Now that we've sort of come full circle, how about that word-by-word alignment issue?! Well, after much research and once again trying many different solutions, I found one that seemed to work quite well, and another one that was staring us in the face. It turns out that YouTube itself generates word-by-word aligned captions! However, you must export them via the WebVTT format (which captured the details in a sort of proprietary VTT format), which srt2vtt can now also accept as an input format along with the SubRIP (.srt) format.

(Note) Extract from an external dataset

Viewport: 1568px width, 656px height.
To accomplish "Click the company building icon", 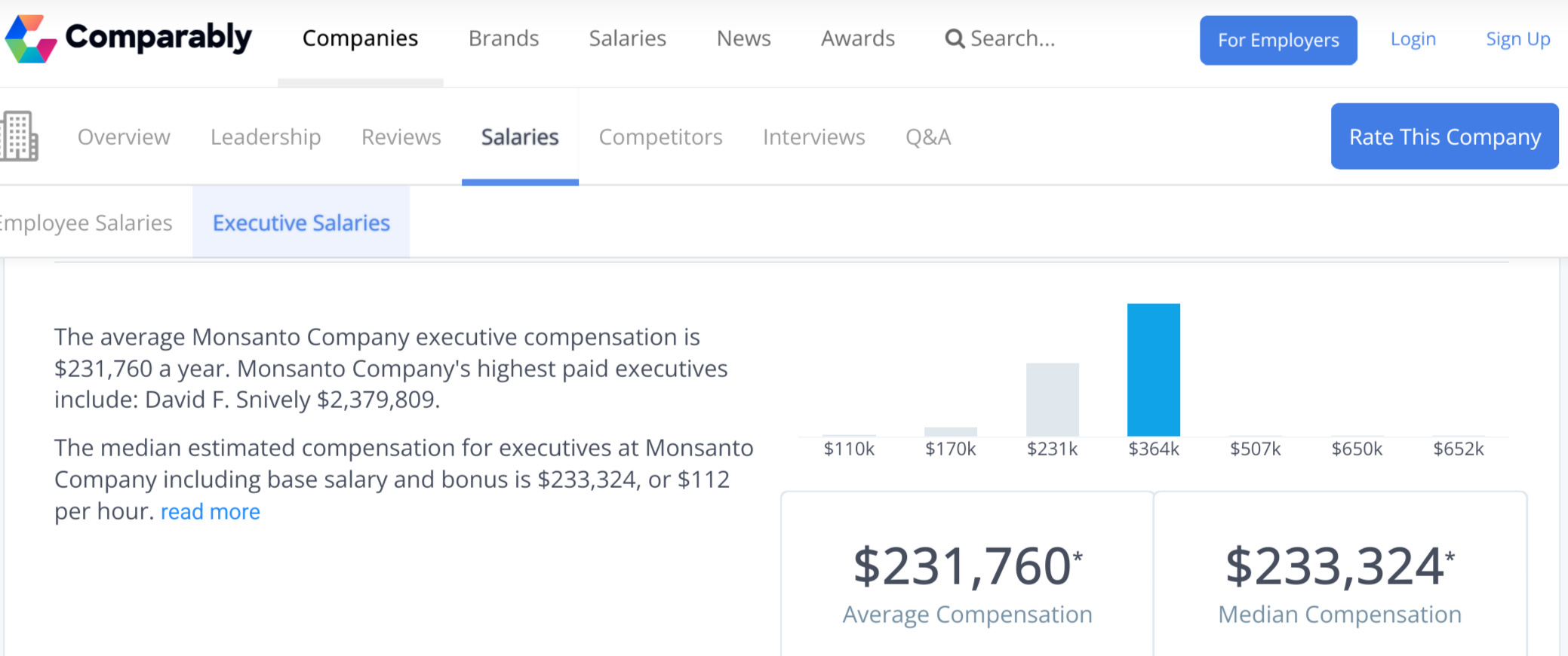I will click(20, 136).
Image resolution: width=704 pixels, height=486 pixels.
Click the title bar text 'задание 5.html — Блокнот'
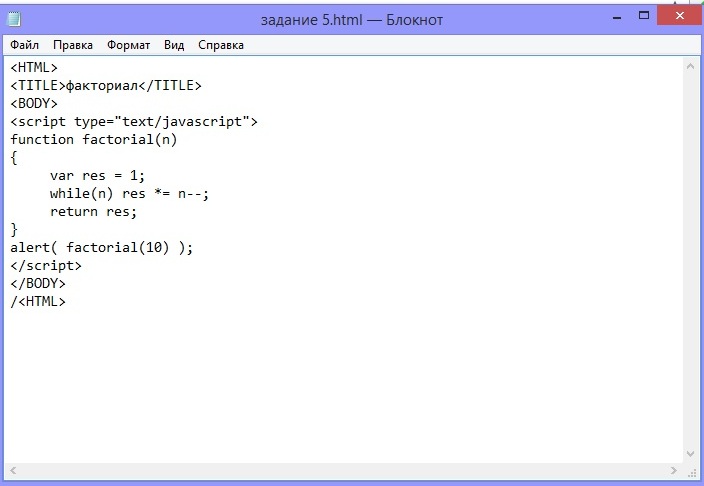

If srt2vtt identifes YouTube's word-by-word aligned format, it will automatically splice them down to a "one word per caption" format. Now, some of you may be wondering how do you recreate those into phrases again?! Ah yes, there's that complexity issue again, and another srt2vtt option I'll soon cover! lol

However, the interesting thing with the YouTube word aligned captions is that they still seem slightly off, perhaps to make them more "fluid" while following the captions on screen. Another interesting issue I found was that while I could download these precise timings in a WebVTT file, if I uploaded the exact same file back to YouTube, it no longer worked correctly!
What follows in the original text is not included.